Update the data below by changing every "Where is" to "Where can I find" and leaving the rest untouched.
———
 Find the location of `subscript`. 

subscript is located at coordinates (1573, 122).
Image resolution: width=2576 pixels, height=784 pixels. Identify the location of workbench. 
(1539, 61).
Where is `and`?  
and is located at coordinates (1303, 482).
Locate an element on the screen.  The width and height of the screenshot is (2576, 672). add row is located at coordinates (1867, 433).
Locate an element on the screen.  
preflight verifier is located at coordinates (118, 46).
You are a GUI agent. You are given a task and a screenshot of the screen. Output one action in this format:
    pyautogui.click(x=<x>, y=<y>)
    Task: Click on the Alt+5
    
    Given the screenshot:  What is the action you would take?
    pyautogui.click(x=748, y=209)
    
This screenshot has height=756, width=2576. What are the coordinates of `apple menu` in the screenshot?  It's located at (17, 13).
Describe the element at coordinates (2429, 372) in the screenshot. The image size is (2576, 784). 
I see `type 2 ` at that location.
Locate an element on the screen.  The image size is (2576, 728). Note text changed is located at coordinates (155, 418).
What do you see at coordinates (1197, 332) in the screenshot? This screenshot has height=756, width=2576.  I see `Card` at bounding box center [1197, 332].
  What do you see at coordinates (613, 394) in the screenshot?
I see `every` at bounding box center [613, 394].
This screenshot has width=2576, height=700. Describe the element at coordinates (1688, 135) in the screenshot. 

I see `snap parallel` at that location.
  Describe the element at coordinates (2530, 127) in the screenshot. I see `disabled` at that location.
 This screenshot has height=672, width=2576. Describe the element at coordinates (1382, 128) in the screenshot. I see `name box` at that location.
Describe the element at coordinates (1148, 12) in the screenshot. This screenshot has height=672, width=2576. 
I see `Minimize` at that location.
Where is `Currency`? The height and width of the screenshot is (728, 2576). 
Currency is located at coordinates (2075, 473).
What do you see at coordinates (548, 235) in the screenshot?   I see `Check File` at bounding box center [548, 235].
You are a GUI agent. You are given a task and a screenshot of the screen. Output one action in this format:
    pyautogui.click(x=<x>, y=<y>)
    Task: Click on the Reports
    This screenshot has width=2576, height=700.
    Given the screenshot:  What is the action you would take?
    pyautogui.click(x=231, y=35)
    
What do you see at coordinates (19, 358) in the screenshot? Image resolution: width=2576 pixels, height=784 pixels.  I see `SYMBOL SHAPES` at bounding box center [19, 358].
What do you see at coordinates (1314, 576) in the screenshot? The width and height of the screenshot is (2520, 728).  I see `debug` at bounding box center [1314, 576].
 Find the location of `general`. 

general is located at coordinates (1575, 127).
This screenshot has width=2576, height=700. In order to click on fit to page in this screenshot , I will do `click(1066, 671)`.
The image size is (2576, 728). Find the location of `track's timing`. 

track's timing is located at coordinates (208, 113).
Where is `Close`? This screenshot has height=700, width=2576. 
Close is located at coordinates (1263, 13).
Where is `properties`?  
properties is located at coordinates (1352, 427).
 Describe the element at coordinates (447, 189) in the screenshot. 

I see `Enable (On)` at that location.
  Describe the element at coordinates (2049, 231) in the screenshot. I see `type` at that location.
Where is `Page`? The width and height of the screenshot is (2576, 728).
———
**ANSWER TO THE EXERCISE**.
 Find the location of `subscript`. 

subscript is located at coordinates (1573, 122).
Image resolution: width=2576 pixels, height=784 pixels. Identify the location of workbench. 
(1539, 61).
Where can I find `and`?  
and is located at coordinates (1303, 482).
Locate an element on the screen.  The width and height of the screenshot is (2576, 672). add row is located at coordinates (1867, 433).
Locate an element on the screen.  
preflight verifier is located at coordinates (118, 46).
You are a GUI agent. You are given a task and a screenshot of the screen. Output one action in this format:
    pyautogui.click(x=<x>, y=<y>)
    Task: Click on the Alt+5
    
    Given the screenshot:  What is the action you would take?
    pyautogui.click(x=748, y=209)
    
This screenshot has height=756, width=2576. What are the coordinates of `apple menu` in the screenshot?  It's located at (17, 13).
Describe the element at coordinates (2429, 372) in the screenshot. The image size is (2576, 784). 
I see `type 2 ` at that location.
Locate an element on the screen.  The image size is (2576, 728). Note text changed is located at coordinates (155, 418).
What do you see at coordinates (1197, 332) in the screenshot? This screenshot has height=756, width=2576.  I see `Card` at bounding box center [1197, 332].
  What do you see at coordinates (613, 394) in the screenshot?
I see `every` at bounding box center [613, 394].
This screenshot has width=2576, height=700. Describe the element at coordinates (1688, 135) in the screenshot. 

I see `snap parallel` at that location.
  Describe the element at coordinates (2530, 127) in the screenshot. I see `disabled` at that location.
 This screenshot has height=672, width=2576. Describe the element at coordinates (1382, 128) in the screenshot. I see `name box` at that location.
Describe the element at coordinates (1148, 12) in the screenshot. This screenshot has height=672, width=2576. 
I see `Minimize` at that location.
Where can I find `Currency`? The height and width of the screenshot is (728, 2576). 
Currency is located at coordinates (2075, 473).
What do you see at coordinates (548, 235) in the screenshot?   I see `Check File` at bounding box center [548, 235].
You are a GUI agent. You are given a task and a screenshot of the screen. Output one action in this format:
    pyautogui.click(x=<x>, y=<y>)
    Task: Click on the Reports
    This screenshot has width=2576, height=700.
    Given the screenshot:  What is the action you would take?
    pyautogui.click(x=231, y=35)
    
What do you see at coordinates (19, 358) in the screenshot? Image resolution: width=2576 pixels, height=784 pixels.  I see `SYMBOL SHAPES` at bounding box center [19, 358].
What do you see at coordinates (1314, 576) in the screenshot? The width and height of the screenshot is (2520, 728).  I see `debug` at bounding box center [1314, 576].
 Find the location of `general`. 

general is located at coordinates (1575, 127).
This screenshot has width=2576, height=700. In order to click on fit to page in this screenshot , I will do `click(1066, 671)`.
The image size is (2576, 728). Find the location of `track's timing`. 

track's timing is located at coordinates (208, 113).
Where can I find `Close`? This screenshot has height=700, width=2576. 
Close is located at coordinates (1263, 13).
Where can I find `properties`?  
properties is located at coordinates (1352, 427).
 Describe the element at coordinates (447, 189) in the screenshot. 

I see `Enable (On)` at that location.
  Describe the element at coordinates (2049, 231) in the screenshot. I see `type` at that location.
Where can I find `Page`? The width and height of the screenshot is (2576, 728).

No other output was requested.